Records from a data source
"""
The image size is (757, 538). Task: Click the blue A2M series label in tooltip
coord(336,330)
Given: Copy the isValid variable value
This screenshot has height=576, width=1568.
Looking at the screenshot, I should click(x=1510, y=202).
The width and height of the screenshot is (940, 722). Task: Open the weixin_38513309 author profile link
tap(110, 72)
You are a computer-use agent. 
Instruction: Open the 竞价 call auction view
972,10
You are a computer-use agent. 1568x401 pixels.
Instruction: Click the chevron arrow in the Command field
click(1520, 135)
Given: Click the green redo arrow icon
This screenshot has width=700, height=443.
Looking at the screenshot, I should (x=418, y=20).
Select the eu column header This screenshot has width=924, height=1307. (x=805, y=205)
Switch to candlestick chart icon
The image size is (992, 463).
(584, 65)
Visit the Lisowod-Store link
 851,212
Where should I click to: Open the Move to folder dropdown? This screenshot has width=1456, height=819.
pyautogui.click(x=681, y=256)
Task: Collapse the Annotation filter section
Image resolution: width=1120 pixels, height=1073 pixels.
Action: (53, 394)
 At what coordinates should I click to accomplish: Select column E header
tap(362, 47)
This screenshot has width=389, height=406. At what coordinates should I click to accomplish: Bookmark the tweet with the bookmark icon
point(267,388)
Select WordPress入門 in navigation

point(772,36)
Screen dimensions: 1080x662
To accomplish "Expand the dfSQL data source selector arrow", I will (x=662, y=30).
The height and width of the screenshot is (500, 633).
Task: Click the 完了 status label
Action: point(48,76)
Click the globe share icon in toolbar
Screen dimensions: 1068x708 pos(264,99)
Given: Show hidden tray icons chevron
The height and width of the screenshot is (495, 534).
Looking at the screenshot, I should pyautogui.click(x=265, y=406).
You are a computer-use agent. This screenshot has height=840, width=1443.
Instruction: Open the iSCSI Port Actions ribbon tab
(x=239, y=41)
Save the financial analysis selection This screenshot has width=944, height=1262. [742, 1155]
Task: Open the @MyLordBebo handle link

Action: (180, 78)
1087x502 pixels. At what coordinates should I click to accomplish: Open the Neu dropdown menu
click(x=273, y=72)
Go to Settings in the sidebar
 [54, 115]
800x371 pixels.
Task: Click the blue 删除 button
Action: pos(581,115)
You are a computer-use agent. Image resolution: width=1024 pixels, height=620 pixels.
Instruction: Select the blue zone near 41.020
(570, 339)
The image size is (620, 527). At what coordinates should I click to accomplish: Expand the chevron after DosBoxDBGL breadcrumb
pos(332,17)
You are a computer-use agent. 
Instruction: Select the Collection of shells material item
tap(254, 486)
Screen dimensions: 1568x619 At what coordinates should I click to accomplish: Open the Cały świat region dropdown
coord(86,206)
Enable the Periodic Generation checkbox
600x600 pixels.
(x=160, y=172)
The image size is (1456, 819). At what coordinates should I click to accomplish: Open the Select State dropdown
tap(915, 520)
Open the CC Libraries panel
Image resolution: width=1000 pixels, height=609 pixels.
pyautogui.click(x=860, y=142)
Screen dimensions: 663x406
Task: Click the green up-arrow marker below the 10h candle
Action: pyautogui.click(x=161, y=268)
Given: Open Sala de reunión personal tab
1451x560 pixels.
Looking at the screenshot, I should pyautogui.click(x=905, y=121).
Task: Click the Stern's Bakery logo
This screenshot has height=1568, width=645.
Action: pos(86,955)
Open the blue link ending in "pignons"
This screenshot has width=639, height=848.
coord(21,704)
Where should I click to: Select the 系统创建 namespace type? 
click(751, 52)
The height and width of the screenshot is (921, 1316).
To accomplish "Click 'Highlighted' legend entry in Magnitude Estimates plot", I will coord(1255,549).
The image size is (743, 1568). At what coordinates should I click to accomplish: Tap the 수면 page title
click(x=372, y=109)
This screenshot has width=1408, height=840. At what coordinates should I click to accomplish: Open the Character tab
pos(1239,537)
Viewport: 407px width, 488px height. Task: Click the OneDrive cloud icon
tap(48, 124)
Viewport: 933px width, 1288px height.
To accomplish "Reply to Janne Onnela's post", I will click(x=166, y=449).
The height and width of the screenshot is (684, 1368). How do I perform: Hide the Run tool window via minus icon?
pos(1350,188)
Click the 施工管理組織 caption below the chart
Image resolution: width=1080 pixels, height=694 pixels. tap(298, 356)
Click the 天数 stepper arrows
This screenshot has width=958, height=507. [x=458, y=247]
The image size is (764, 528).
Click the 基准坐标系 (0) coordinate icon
"""
### [Exercise aim]
Write out exactly the final stretch of the records: the line containing "Click the 天数 stepper arrows" and every line after it, through the last, and nothing else.

### [Solved problem]
Click the 天数 stepper arrows
This screenshot has width=958, height=507. [x=458, y=247]
The image size is (764, 528).
Click the 基准坐标系 (0) coordinate icon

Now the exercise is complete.